* EXERCISE *
Where the line containing "The width and" appears below, start there and repeat each line exactly to the end. Leave the pictures out.

* DATA SECTION *
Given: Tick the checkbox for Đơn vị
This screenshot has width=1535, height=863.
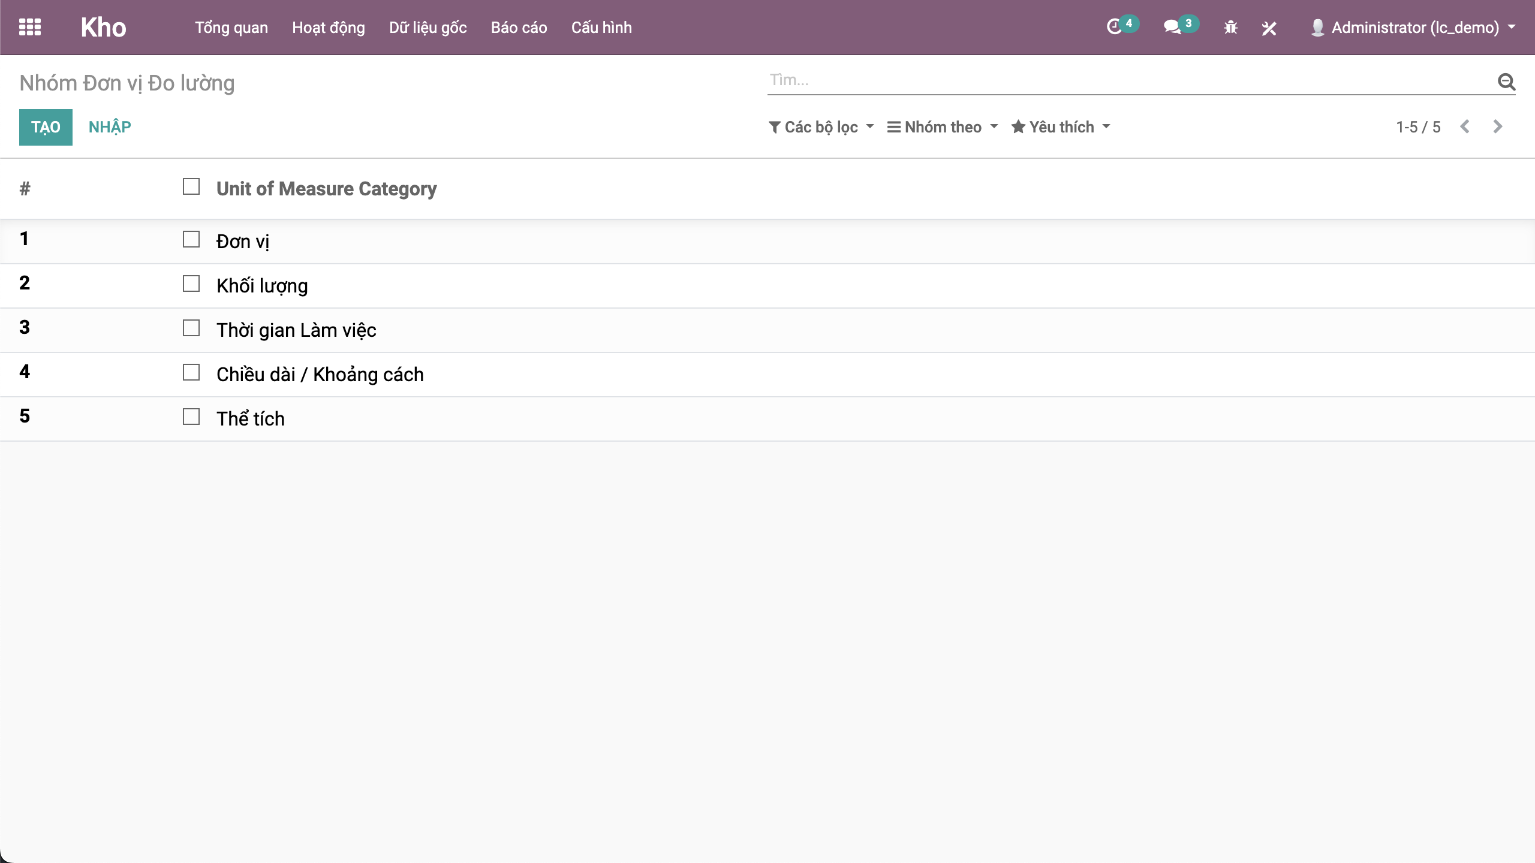Looking at the screenshot, I should point(191,240).
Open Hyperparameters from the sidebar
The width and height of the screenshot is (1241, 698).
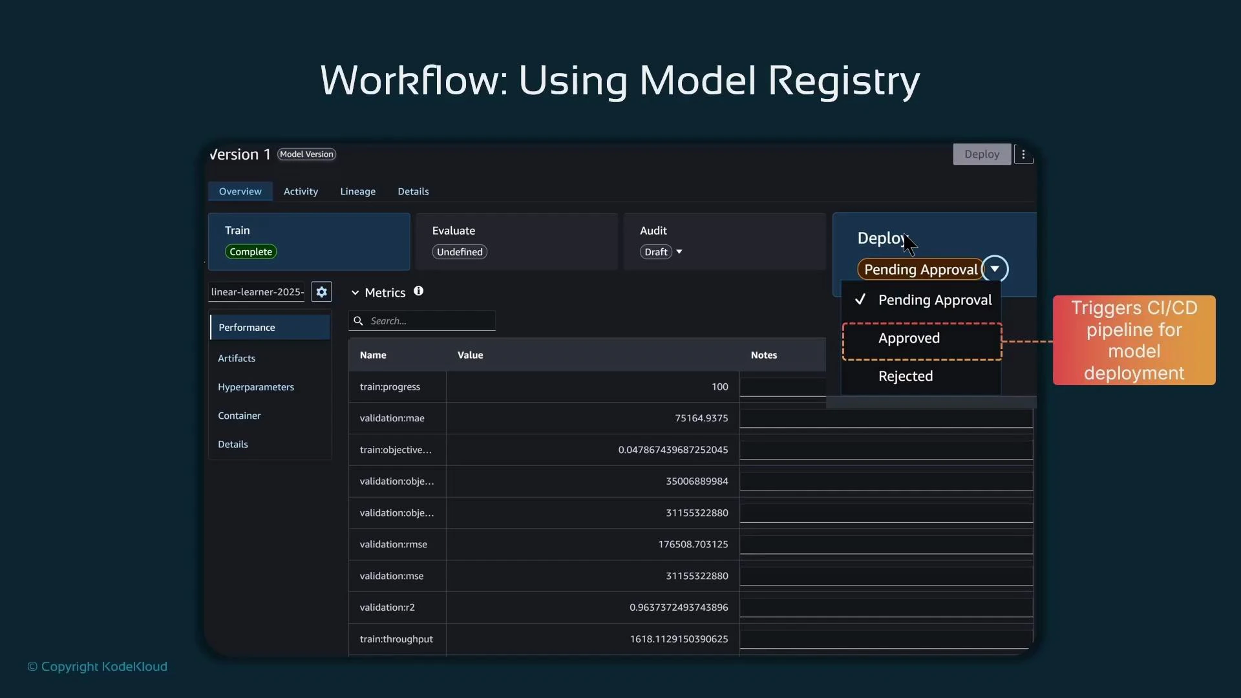pos(257,387)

* ANSWER SPACE *
The width and height of the screenshot is (1241, 698).
pos(257,387)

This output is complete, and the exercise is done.